Tools and frameworks
- LlamaIndex — RAG-first framework, best out of the box
- LangChain — broad framework, retrievers + vectorstore wrappers
- LlamaParse — best parser for complex documents (paid)
- Respan — observability + evals over the full RAG loop
FAQ
What does RAG stand for? Retrieval-Augmented Generation. Retrieve relevant context, augment the LLM prompt with it, generate the answer.
Do I need a vector database? For RAG at any meaningful scale, yes. For under ~10k documents, pgvector inside an existing Postgres works. Above that, dedicated vector DBs (Pinecone, Weaviate, Qdrant) are the right call.
Which embedding model should I use?
OpenAI's text-embedding-3-large is a strong default. Voyage and Cohere are competitive. For specialized domains (legal, medical, code), test fine-tuned alternatives.

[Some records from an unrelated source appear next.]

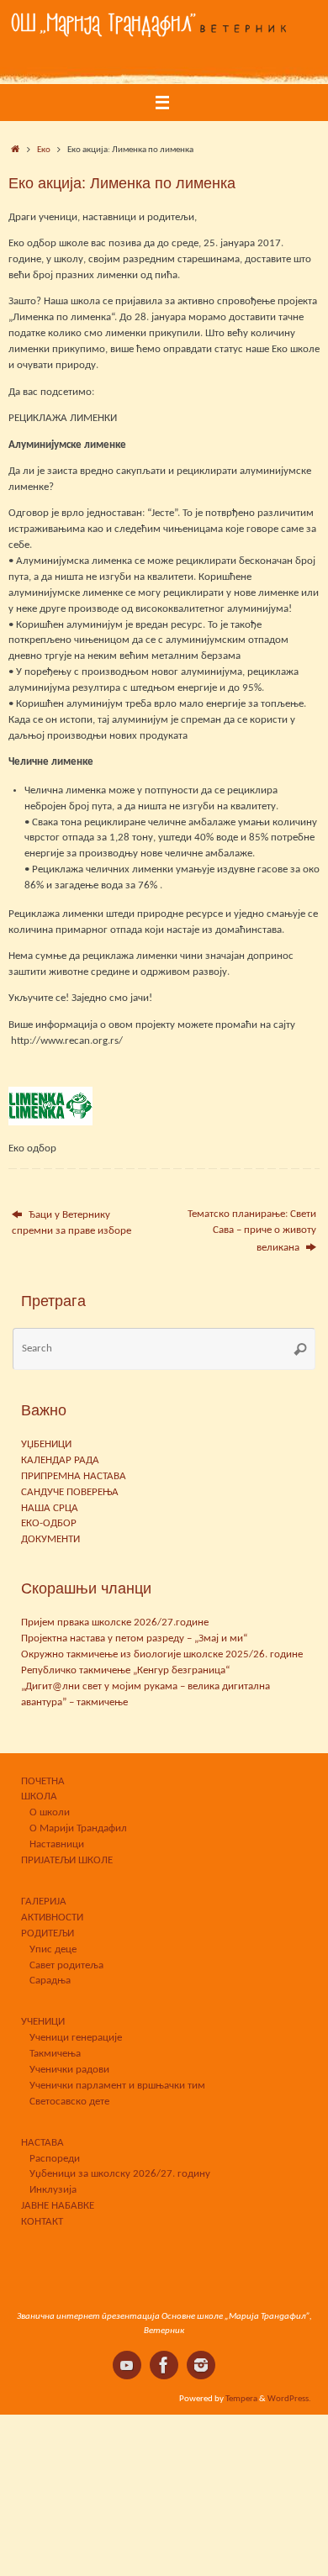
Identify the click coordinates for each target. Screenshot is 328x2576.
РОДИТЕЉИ (47, 1934)
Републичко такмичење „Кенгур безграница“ (125, 1671)
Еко (43, 150)
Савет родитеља (66, 1966)
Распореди (54, 2159)
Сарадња (50, 1981)
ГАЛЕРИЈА (43, 1902)
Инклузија (53, 2190)
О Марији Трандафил (78, 1829)
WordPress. (289, 2399)
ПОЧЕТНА (43, 1782)
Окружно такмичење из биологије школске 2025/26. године (162, 1655)
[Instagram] (201, 2365)
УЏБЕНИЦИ (46, 1445)
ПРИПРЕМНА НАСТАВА (73, 1477)
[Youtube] (127, 2365)
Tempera (241, 2399)
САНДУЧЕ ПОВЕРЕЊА (70, 1493)
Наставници (56, 1845)
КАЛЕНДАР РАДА (60, 1461)
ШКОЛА (39, 1797)
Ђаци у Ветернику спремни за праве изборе (71, 1223)
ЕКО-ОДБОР (49, 1524)
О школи (49, 1813)
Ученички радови (69, 2070)
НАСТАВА (42, 2143)
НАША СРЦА (49, 1509)
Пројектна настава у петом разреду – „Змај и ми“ (134, 1639)
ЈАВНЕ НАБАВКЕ (57, 2206)
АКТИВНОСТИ (52, 1918)
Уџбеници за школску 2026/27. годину (119, 2174)
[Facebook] (164, 2365)
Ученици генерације (75, 2038)
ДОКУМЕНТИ (50, 1540)
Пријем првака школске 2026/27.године (115, 1623)
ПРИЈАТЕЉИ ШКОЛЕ (67, 1861)
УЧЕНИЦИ (43, 2022)
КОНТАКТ (42, 2222)
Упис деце (53, 1950)
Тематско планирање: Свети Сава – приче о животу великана (252, 1231)
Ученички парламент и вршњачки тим (117, 2086)
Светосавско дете (69, 2102)
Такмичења (55, 2054)
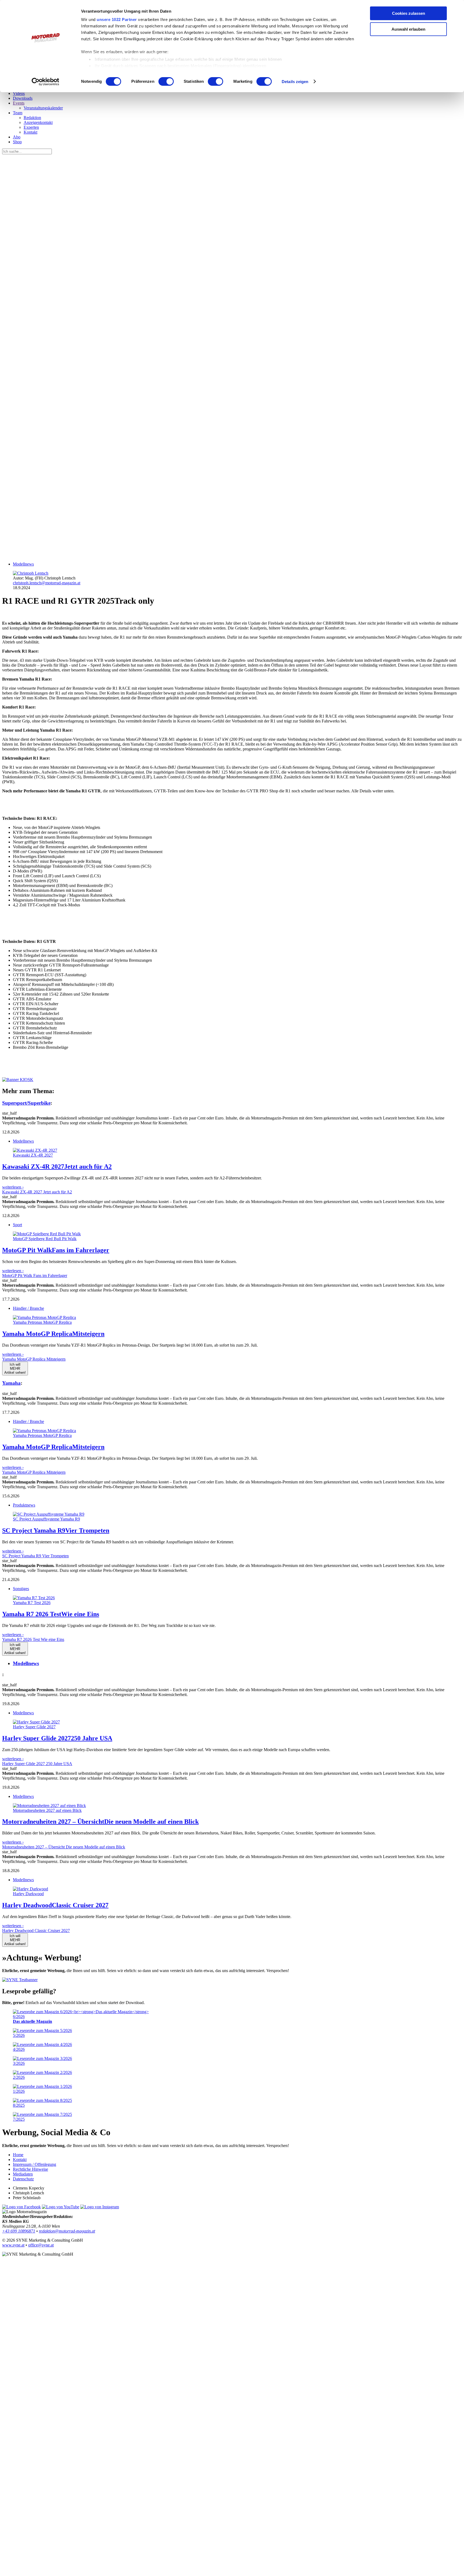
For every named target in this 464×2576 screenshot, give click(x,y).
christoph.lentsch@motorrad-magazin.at (46, 583)
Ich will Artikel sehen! (15, 1368)
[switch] (166, 81)
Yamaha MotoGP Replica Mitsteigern (34, 1359)
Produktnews (24, 1505)
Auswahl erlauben (408, 29)
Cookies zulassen (408, 13)
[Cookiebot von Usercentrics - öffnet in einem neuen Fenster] (45, 82)
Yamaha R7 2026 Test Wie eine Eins (33, 1639)
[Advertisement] (163, 420)
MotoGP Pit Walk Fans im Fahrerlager (34, 1275)
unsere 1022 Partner (117, 19)
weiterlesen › (13, 1187)
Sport (17, 1224)
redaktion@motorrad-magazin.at (67, 2231)
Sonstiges (21, 1588)
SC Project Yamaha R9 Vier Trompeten (35, 1556)
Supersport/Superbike (26, 1103)
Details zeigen (295, 81)
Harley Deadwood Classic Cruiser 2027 (36, 1930)
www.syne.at (13, 2245)
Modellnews (23, 564)
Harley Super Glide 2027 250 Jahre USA (37, 1763)
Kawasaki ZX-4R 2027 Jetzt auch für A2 (37, 1192)
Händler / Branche (28, 1308)
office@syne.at (41, 2245)
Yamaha (11, 1383)
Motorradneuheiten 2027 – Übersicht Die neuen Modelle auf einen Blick (63, 1847)
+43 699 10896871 (18, 2231)
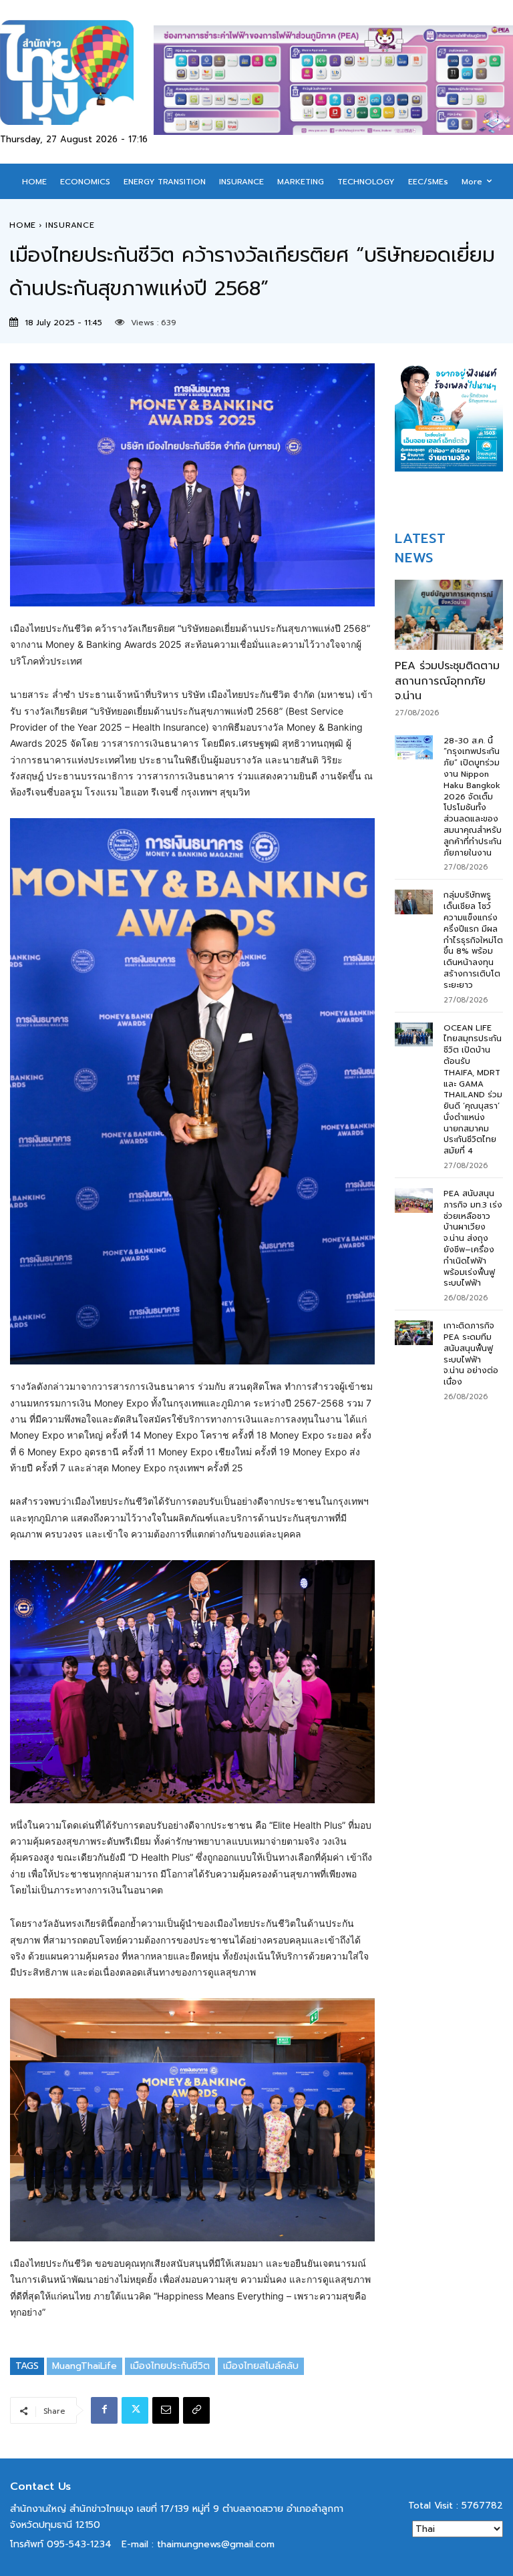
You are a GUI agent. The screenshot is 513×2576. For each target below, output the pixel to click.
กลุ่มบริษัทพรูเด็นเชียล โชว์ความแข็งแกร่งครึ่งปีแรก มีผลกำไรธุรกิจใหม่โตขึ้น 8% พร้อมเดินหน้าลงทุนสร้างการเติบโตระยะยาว (473, 939)
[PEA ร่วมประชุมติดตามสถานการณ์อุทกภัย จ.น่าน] (449, 615)
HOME (22, 225)
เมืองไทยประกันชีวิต (170, 2366)
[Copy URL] (196, 2410)
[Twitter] (135, 2410)
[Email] (165, 2410)
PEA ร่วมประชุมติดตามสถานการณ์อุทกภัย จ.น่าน (447, 681)
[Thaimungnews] (77, 72)
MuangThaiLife (84, 2366)
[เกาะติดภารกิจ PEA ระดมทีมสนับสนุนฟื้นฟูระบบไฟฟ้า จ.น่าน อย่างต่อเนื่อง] (414, 1332)
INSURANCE (70, 225)
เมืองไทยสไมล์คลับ (261, 2366)
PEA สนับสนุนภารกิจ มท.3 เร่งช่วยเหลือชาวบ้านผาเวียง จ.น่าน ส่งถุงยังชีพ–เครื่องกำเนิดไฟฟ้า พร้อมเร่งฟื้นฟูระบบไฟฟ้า (473, 1238)
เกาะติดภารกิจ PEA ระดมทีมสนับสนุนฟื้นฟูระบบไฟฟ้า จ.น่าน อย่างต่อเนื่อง (471, 1354)
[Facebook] (104, 2410)
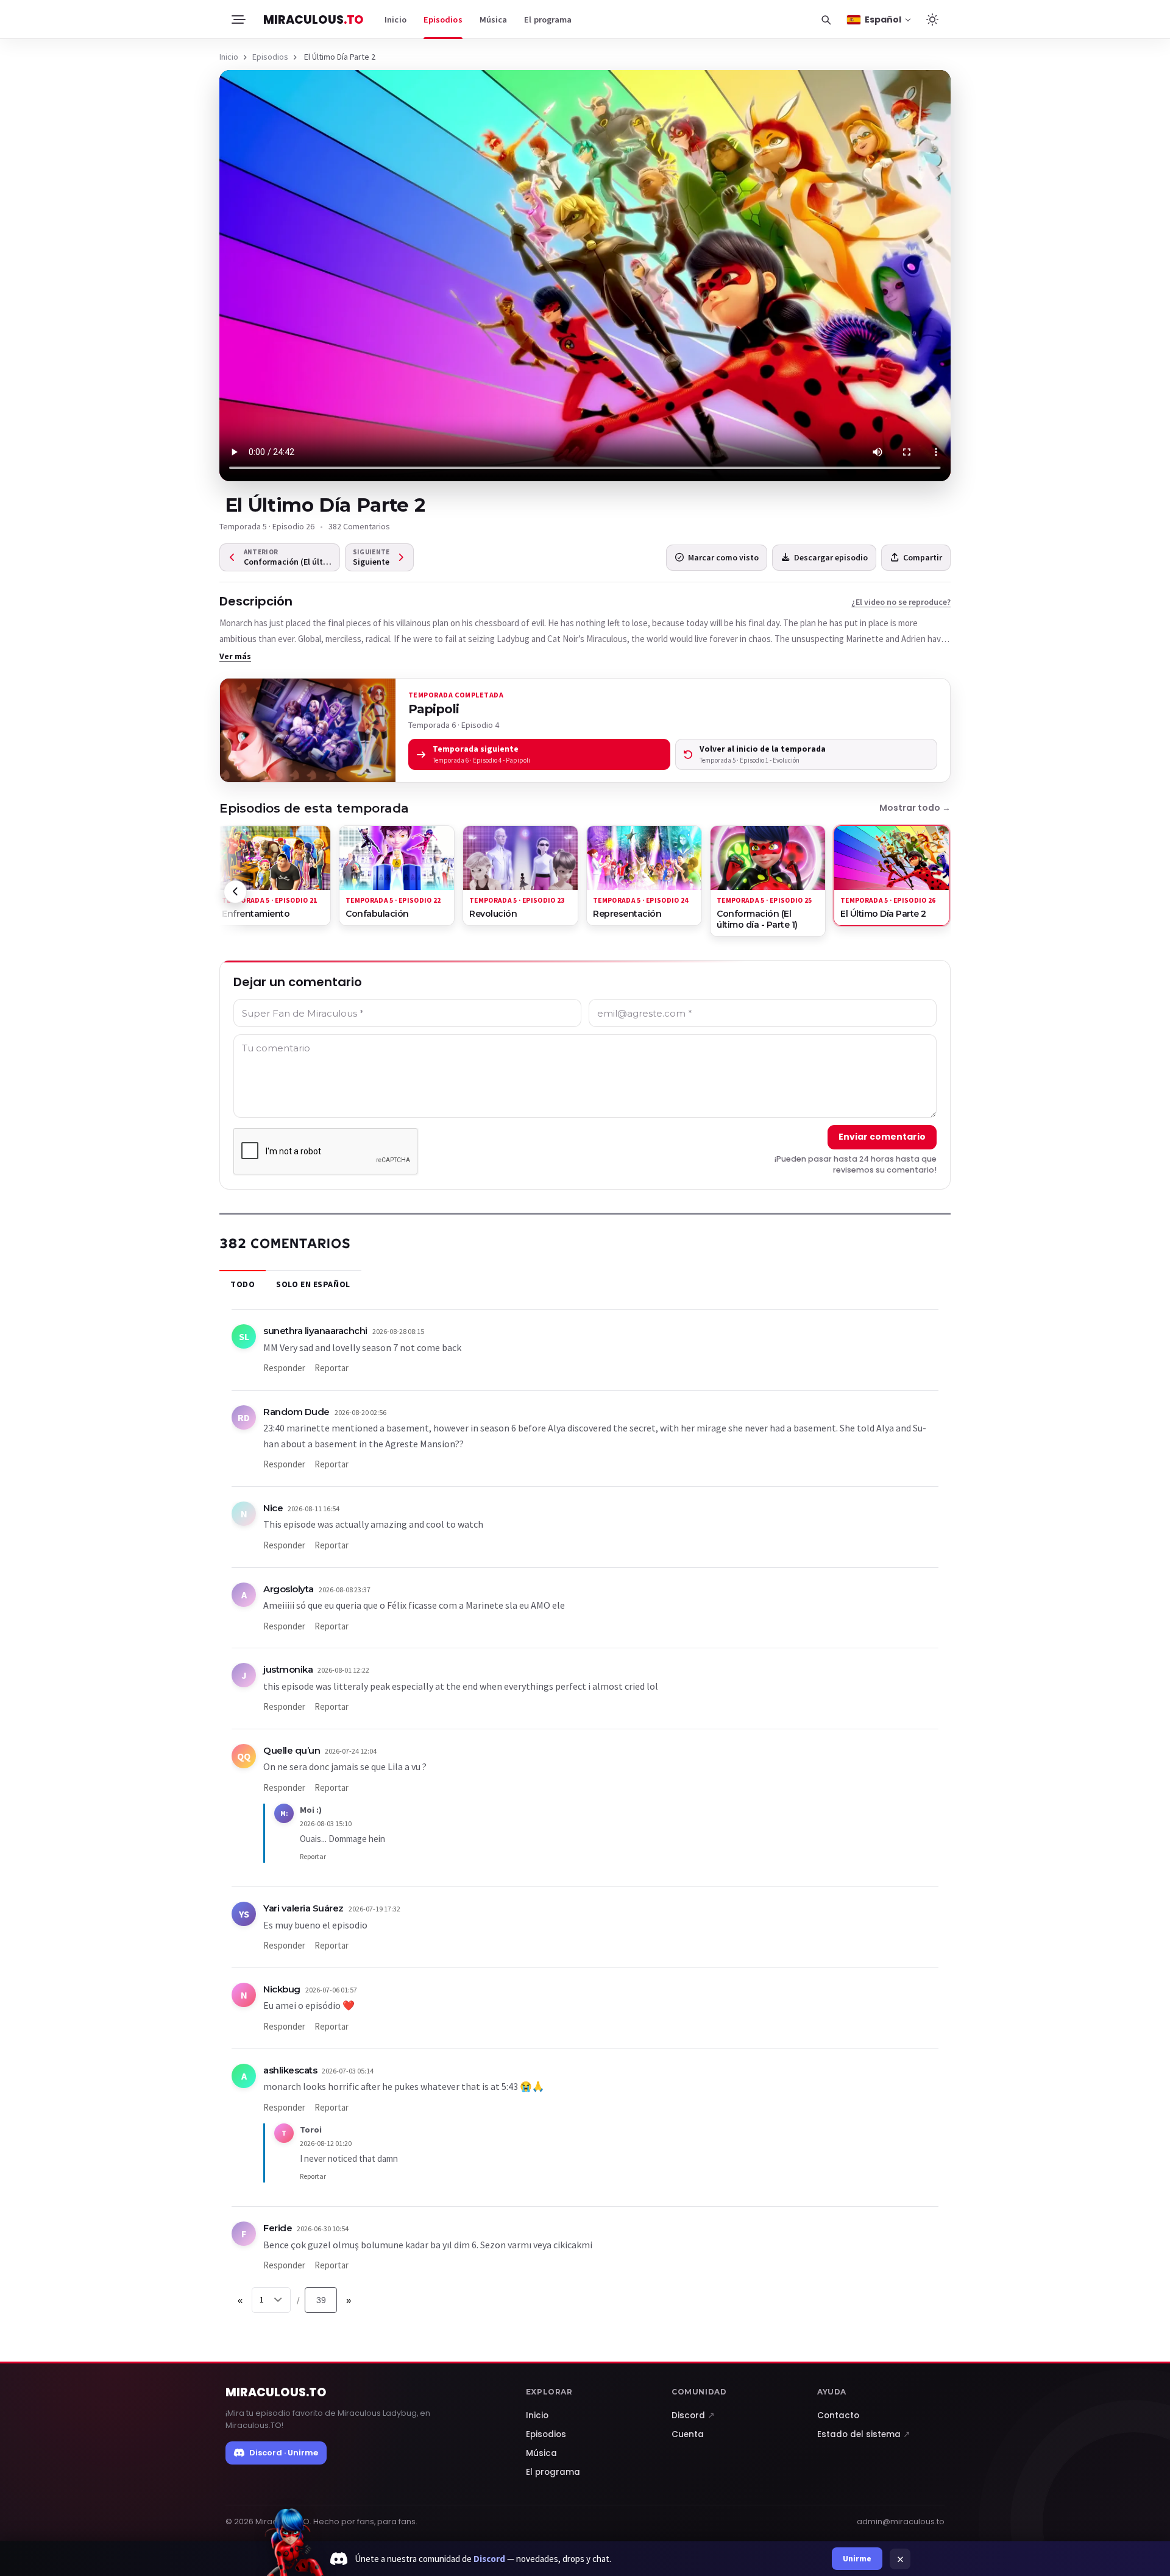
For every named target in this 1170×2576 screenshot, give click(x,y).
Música (494, 19)
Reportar (331, 1368)
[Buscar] (826, 19)
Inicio (395, 19)
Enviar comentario (882, 1137)
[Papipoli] (307, 730)
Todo (242, 1284)
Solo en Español (313, 1284)
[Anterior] (235, 891)
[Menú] (237, 19)
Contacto (838, 2415)
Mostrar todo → (915, 808)
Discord (693, 2415)
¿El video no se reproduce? (901, 601)
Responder (284, 1368)
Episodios (443, 19)
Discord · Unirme (283, 2452)
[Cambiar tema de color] (932, 19)
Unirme (857, 2558)
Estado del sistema (863, 2434)
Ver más (235, 656)
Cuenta (688, 2434)
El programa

How do I evaluate a RAG pipeline? Split into retrieval evals (was the right document retrieved?) and generation evals (was the answer correct given the retrieved docs?). Different failure modes. See our LLM Evals guide.
What's the difference between RAG and fine-tuning? RAG provides knowledge at inference time via retrieval. Fine-tuning bakes knowledge into the model weights. RAG is faster to update (re-index docs) and cheaper than fine-tuning. Most teams should start with RAG.
Should I use agentic RAG? For simple queries, no — overkill. For multi-hop, ambiguous, or multi-source queries, yes. See our agentic RAG explainer.
How big should chunks be? Common sweet spot: 200-500 tokens with 50-token overlap. Test on your specific data.